Distributed Bootstrap for Massive Data

Modern massive data, with enormous sample size and tremendous dimensionality, are usually stored and processed using a cluster of nodes in a master-worker architecture. A shortcoming of this architecture is that inter-node communication can be over a thousand times slower than intra-node computation, which makes communication efficiency a desirable feature when developing distributed learning algorithms. In this dissertation, we tackle this challenge and propose communication-efficient bootstrap methods for simultaneous inference in the distributed computational framework.

First, we propose two generic distributed bootstrap methods, \texttt{k-grad} and \texttt{n+k-1-grad}, which apply multiplier bootstrap at the master node on the gradients communicated across nodes. Based on them, we develop a communication-efficient method of producing an $\ell_\infty$-norm confidence region using distributed data with dimensionality not exceeding the local sample size. Our theory establishes the communication efficiency by providing a lower bound on the number of communication rounds $\tau_{\min}$ that warrants the statistical accuracy and efficiency and showing that $\tau_{\min}$ only increases logarithmically with the number of workers and the dimensionality. Our simulation studies validate our theory.

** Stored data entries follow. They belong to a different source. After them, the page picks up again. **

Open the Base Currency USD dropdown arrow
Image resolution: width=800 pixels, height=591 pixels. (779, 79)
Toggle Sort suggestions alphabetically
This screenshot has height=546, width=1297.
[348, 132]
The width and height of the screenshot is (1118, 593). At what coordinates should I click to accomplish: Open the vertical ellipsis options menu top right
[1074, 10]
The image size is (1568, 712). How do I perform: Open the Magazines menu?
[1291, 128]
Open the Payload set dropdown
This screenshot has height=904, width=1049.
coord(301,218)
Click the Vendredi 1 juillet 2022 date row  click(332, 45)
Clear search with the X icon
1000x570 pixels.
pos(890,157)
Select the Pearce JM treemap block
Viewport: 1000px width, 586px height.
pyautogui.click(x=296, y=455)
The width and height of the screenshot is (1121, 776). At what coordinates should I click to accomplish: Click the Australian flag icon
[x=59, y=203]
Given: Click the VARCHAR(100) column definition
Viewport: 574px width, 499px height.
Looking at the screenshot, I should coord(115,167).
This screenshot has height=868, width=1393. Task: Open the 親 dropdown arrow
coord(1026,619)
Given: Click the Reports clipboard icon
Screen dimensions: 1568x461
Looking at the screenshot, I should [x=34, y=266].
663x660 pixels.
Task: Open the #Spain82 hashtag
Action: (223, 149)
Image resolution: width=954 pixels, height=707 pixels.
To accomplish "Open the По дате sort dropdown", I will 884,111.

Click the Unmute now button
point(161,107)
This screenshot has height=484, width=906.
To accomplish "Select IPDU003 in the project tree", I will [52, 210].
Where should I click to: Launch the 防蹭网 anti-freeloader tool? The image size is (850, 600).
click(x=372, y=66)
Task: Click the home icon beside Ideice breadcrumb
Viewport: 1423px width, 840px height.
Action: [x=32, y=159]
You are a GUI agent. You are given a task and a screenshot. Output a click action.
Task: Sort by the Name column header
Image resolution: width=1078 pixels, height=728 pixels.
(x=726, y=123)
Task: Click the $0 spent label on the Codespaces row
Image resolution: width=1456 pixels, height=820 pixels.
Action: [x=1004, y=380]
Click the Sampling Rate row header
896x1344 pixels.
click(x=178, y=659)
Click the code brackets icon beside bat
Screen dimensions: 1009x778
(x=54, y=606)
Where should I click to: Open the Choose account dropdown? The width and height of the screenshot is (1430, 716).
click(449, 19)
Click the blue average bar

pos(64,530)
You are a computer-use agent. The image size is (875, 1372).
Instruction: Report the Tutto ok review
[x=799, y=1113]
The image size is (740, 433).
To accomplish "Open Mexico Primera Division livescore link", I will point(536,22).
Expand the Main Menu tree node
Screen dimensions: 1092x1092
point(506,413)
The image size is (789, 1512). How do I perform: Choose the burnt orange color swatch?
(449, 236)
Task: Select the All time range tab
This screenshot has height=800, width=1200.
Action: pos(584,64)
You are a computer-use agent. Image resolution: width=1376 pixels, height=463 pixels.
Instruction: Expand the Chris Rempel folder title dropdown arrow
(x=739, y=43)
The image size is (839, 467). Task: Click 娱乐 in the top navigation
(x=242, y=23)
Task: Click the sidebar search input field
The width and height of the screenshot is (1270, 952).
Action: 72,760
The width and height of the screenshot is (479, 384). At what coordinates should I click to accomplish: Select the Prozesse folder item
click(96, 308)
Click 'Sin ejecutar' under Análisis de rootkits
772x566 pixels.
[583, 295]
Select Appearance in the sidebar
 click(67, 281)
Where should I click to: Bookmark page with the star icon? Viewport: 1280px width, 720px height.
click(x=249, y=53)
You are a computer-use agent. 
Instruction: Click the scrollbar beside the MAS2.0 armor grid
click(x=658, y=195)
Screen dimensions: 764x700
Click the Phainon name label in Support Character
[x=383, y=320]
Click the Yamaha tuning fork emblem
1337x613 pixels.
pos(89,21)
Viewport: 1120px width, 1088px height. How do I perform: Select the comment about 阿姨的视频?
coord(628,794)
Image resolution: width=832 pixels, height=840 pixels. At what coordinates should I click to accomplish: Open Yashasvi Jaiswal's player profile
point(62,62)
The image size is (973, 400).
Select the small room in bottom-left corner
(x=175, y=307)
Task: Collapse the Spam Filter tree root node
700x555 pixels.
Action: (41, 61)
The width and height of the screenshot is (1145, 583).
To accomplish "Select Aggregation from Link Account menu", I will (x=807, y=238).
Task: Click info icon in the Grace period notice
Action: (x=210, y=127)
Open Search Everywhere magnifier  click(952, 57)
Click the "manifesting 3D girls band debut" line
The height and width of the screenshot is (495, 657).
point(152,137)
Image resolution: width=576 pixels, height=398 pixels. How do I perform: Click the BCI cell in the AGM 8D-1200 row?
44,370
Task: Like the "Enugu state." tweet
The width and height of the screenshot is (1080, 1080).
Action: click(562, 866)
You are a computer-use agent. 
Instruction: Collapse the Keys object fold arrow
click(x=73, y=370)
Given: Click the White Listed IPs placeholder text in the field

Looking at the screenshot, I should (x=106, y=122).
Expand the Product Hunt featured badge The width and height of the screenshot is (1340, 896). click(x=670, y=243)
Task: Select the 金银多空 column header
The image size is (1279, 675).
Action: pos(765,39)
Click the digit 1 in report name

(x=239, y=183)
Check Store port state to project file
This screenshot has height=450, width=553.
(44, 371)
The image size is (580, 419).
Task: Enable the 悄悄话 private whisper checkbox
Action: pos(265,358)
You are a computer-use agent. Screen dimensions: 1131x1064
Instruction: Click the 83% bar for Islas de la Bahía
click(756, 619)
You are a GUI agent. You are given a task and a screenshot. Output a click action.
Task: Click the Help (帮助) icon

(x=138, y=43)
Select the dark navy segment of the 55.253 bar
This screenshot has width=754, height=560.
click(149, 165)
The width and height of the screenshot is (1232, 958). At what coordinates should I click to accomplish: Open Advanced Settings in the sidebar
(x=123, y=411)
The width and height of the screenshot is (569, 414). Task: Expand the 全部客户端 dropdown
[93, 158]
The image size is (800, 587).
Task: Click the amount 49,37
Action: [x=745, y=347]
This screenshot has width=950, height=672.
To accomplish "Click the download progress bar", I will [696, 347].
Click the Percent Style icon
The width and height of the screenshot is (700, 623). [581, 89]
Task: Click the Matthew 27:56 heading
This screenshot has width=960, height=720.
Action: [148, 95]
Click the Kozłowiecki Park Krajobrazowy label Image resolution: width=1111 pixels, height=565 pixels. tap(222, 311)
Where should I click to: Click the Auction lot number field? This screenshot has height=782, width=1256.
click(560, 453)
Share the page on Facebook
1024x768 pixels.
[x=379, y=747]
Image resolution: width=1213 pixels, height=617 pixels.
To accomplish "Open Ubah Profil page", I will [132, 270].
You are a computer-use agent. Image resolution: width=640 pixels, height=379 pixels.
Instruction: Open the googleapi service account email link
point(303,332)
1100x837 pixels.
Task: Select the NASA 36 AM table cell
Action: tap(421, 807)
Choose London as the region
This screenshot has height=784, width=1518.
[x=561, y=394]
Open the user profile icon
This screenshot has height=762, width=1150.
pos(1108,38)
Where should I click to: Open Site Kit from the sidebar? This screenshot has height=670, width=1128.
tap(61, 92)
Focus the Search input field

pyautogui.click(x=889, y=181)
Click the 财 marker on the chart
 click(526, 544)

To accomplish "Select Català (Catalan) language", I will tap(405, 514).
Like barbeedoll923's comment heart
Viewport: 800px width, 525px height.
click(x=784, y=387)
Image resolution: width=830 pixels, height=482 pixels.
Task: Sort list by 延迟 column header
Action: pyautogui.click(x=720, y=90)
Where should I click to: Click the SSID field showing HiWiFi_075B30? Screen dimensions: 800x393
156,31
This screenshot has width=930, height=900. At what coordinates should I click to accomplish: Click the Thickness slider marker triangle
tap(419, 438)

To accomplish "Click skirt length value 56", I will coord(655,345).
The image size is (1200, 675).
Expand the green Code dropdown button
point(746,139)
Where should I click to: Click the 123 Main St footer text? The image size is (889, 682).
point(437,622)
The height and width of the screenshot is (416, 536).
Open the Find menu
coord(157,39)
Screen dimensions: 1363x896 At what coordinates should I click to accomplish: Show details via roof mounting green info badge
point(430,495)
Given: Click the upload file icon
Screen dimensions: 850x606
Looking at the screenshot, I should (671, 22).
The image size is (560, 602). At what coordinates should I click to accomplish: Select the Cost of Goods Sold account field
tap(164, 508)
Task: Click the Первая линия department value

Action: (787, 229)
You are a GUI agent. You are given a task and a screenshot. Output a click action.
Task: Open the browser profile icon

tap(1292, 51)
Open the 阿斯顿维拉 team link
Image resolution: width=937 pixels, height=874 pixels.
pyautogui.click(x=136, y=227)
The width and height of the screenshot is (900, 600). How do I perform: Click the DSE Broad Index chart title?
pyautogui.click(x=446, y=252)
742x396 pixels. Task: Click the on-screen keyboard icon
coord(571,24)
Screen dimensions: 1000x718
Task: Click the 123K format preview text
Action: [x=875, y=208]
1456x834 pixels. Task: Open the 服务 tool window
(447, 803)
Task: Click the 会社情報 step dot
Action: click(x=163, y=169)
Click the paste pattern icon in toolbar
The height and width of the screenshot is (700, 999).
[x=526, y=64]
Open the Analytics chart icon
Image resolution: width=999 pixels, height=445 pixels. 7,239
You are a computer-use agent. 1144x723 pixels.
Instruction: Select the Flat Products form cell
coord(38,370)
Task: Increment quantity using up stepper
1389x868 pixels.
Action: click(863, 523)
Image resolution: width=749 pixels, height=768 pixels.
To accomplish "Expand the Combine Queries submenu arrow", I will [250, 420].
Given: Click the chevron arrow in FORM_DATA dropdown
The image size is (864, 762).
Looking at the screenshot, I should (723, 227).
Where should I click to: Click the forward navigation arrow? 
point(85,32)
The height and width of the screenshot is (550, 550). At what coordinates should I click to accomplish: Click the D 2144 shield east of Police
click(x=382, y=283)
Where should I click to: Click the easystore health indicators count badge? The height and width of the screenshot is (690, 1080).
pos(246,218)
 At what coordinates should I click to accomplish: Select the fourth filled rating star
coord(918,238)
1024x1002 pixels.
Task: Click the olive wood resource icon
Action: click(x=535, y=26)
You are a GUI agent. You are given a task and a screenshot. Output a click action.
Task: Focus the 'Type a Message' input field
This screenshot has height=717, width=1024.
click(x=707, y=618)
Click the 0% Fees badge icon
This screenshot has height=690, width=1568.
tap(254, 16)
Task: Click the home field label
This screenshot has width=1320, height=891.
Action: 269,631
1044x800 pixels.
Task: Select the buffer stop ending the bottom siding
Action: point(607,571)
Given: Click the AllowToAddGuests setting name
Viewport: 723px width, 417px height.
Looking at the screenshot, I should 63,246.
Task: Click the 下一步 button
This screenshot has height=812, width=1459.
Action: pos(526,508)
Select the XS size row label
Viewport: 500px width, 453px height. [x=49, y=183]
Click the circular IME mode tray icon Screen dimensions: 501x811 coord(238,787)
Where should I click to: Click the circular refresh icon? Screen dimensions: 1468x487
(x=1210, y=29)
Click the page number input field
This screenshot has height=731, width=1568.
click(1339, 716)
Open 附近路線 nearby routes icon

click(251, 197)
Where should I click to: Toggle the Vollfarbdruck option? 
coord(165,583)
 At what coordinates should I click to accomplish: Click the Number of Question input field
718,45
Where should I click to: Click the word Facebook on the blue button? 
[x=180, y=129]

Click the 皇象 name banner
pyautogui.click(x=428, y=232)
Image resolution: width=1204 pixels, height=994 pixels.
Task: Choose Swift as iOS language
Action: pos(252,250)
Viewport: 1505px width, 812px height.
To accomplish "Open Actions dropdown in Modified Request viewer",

Then, we extend \texttt{k-grad} and \texttt{n+k-1-grad} to the high-dimensional regime and propose a distributed bootstrap method for simultaneous inference on high-dimensional distributed data. The method produces an $\ell_\infty$-norm confidence region based on a communication-efficient de-biased lasso, and we propose an efficient cross-validation approach to tune the method at every iteration. We theoretically prove a lower bound on the number of communication rounds $\tau_{\min}$ that warrants the statistical accuracy and efficiency. Furthermore, $\tau_{\min}$ only increases logarithmically with the number of workers and the intrinsic dimensionality, while nearly invariant to the nominal dimensionality. We test our theory by extensive simulation studies and a variable screening task on a semi-synthetic dataset based on the US Airline On-Time Performance dataset.